Even when rock was considered to be subversive and therefore officially forbidden under the Communist regime in the former Soviet Union, rock was alive and kicking there. Fans found creative ways to listen to The Beatles, The Rolling Stones and other Western bands they dug.

Listen up, all you crooked dictators, whereever you may be, your days are counted and rock & roll will outlive you! With that being said, let’s get to some music from Rock-n-Mob! All of the following tunes were performed in Moscow. Let’s kick it off with a rendition of Michael Jackson’s Beat It, which happened last September. Written by Jackson, the great tune appeared on Thriller, his sixth studio album from November 1982, which to this day remains the word’s top-selling record with 47.3 million units sold.

Next up: Livin’ On A Prayer by Bon Jovi, performed in May this year. I know some rock fans cringe when they hear the name of this artist and band. I’ve said it before and I say it again. I think these guys have written some great songs, which nicely combine rock with pop elements. Livin’ On A Prayer, one of my favorite Bon Jovi tunes, is from their third studio album Slippery When Wet, which was released in August 1986. Like most tracks on the record, it was co-written by frontman Jon Bon Jovi, guitarist Richie Sambora and collaborator, American producer and songwriter Desmond Child.
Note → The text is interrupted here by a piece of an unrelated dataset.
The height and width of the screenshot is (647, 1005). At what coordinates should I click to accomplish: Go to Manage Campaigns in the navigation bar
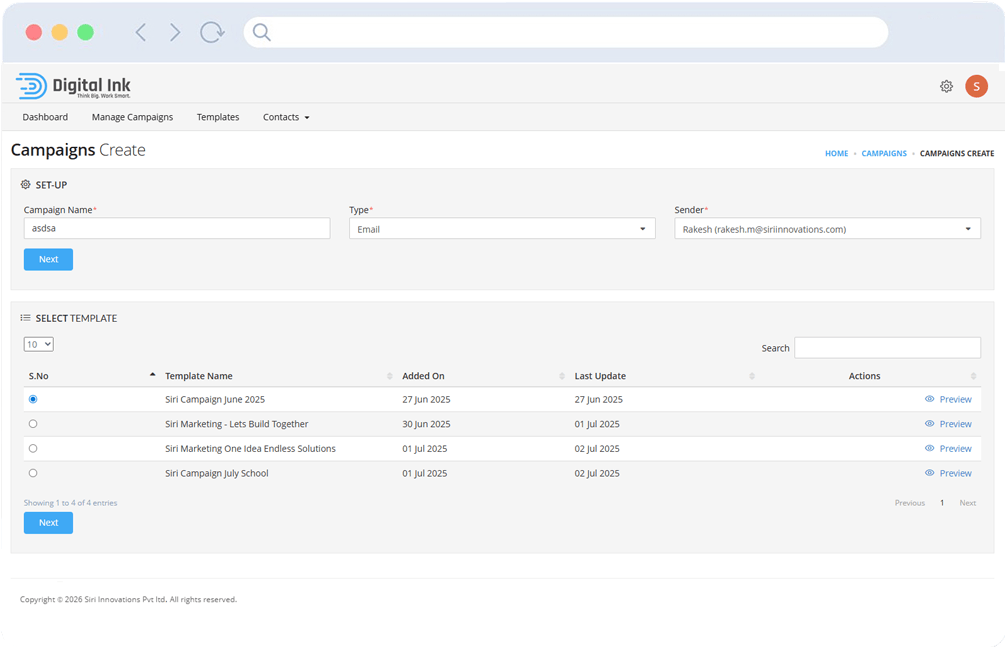pyautogui.click(x=132, y=117)
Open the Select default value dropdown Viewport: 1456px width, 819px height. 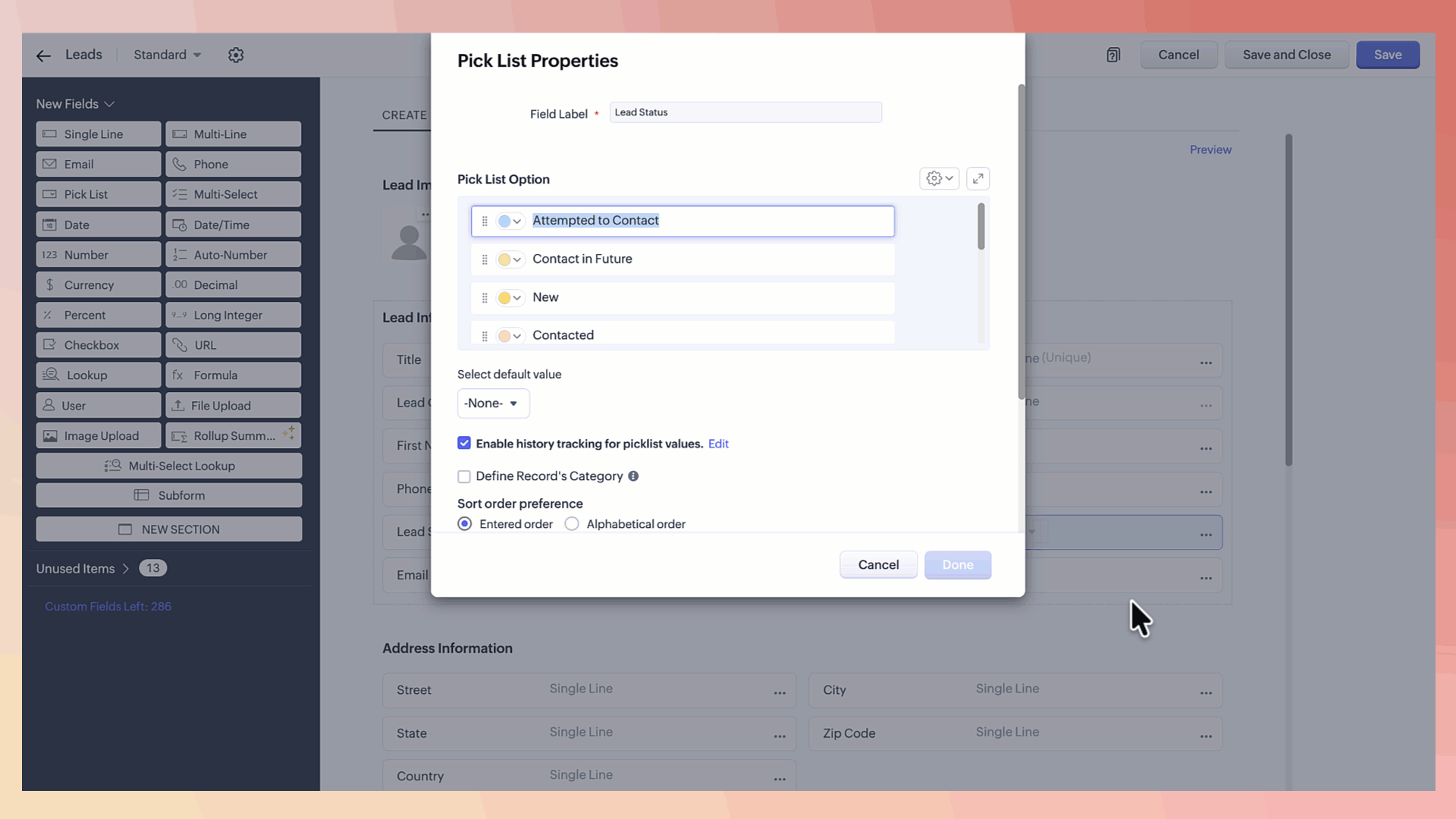point(493,403)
And since this post is about celebrating rock & roll, I thought why not throw in anthem I Love Rock ‘n’ Roll, which is best known by Joan Jett & the Blackhearts. This performance was captured in July 2017. The tune was co-written in 1975 by Alan Merrill and Jake Hooker, who recorded it with English American rock band Arrows. Jett first learned about the tune in 1976 and initially recorded a version with Steve Jones and Paul Cook, two members of Sex Pistols. She subsequently re-recorded the tune with the Blackhearts in 1981, making it the title track of the band’s second studio album that came out in November that year – and scoring a no. 1 on the U.S. Billboard Hot 100.

There are many other rock songs Rock-n-Mob have performed. Obviously, I can’t cover all of them. I’d like to leave you with one more track from August 2016, which I feel is a great motto for this remarkable group: The Show Must Go On by Queen. Credited to all members of the English rock band, the song appeared on Queen’s 14th studio album Innuendo from February 1991. This was the final record released during the lifetime of  Freddie Mercury, who had been diagnosed with AIDS in the spring of 1987 and passed away nine months after the album’s release from AIDS-derived bronchopneumonia.

Rockin’ 1000 seems to continue being active. And apparently, the concept of these massive rock orchestras of the people is catching on elsewhere. The other day on Facebook, I saw a group from The Netherlands called De Grootste Band Van Nederland playing a great version of Neil Young’s Rockin’ In The Free World. This gives me hope. Rock may no longer be mainstream and selling many albums, but it sure as heck ain’t dead.